PROBLEM DETAILS: Render the lines below as a JSON array of strings, one string per line, omitting blank lines and leaving the pictures out.

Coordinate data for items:
- - - - - - -

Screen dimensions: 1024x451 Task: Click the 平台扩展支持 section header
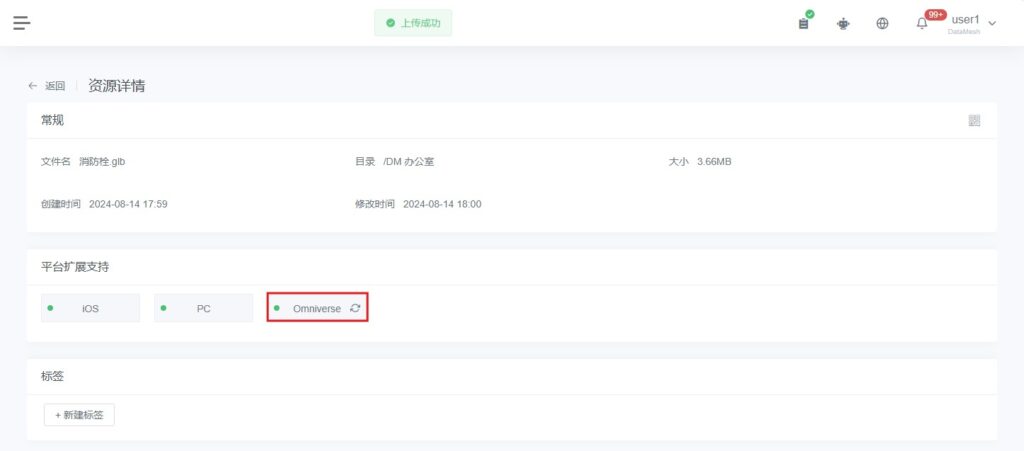pyautogui.click(x=75, y=267)
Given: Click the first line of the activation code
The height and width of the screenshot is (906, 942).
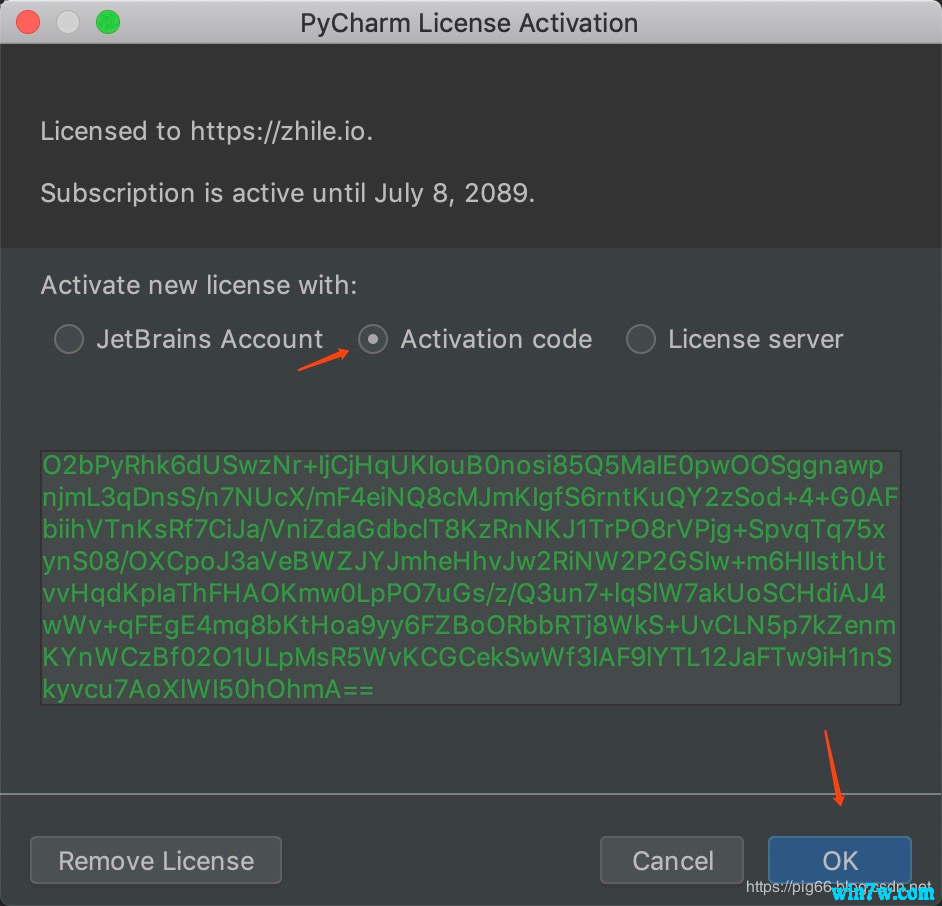Looking at the screenshot, I should tap(462, 466).
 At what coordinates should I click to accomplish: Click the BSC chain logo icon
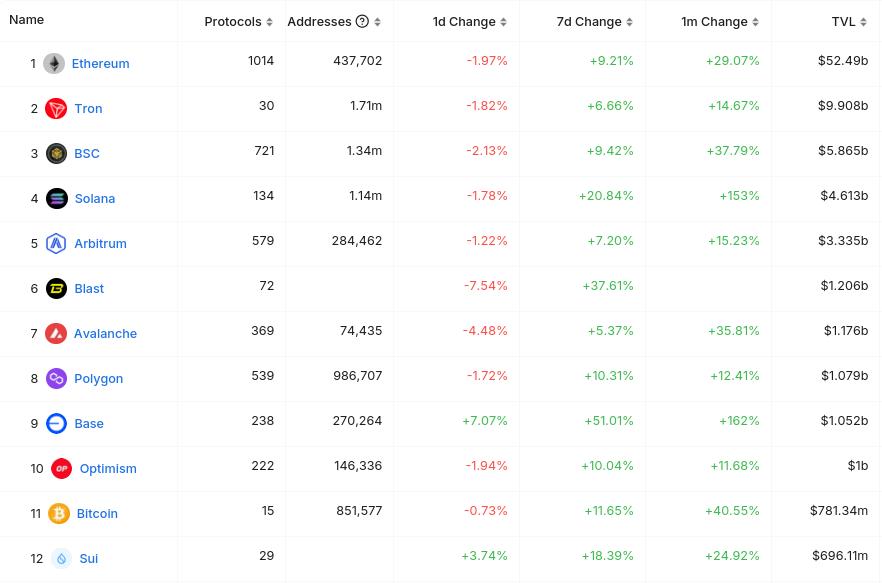(x=57, y=153)
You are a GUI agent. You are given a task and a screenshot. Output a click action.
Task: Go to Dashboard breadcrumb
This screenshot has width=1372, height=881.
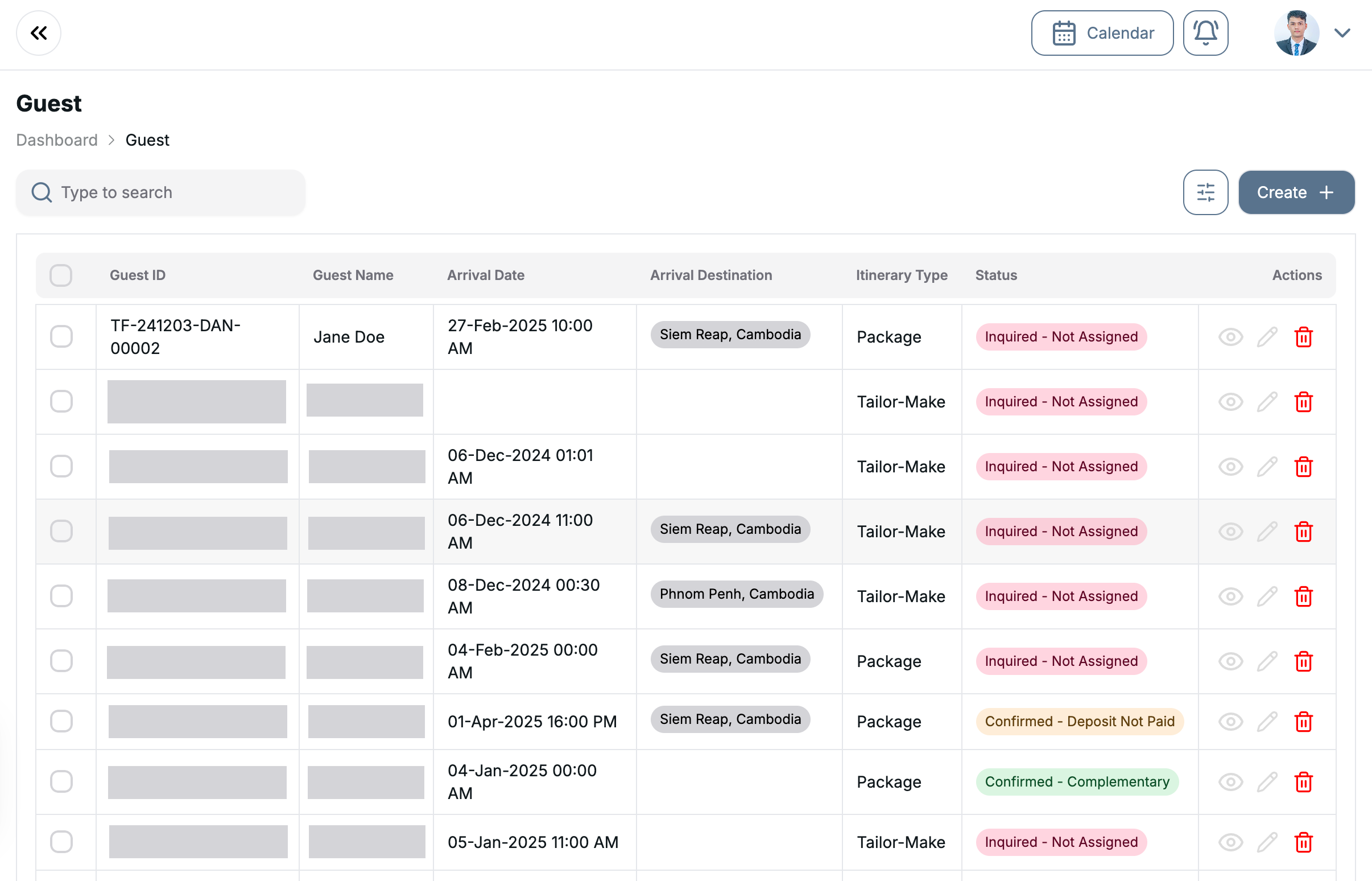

- - - - - - -

SOLVED PROBLEM:
[
  "Screen dimensions: 1024x451 Task: Click the 平台扩展支持 section header",
  "pyautogui.click(x=75, y=267)",
  "Given: Click the first line of the activation code",
  "The height and width of the screenshot is (906, 942).",
  "Looking at the screenshot, I should tap(462, 466).",
  " At what coordinates should I click to accomplish: Click the BSC chain logo icon",
  "(x=57, y=153)",
  "You are a GUI agent. You are given a task and a screenshot. Output a click action.",
  "Task: Go to Dashboard breadcrumb",
  "This screenshot has width=1372, height=881."
]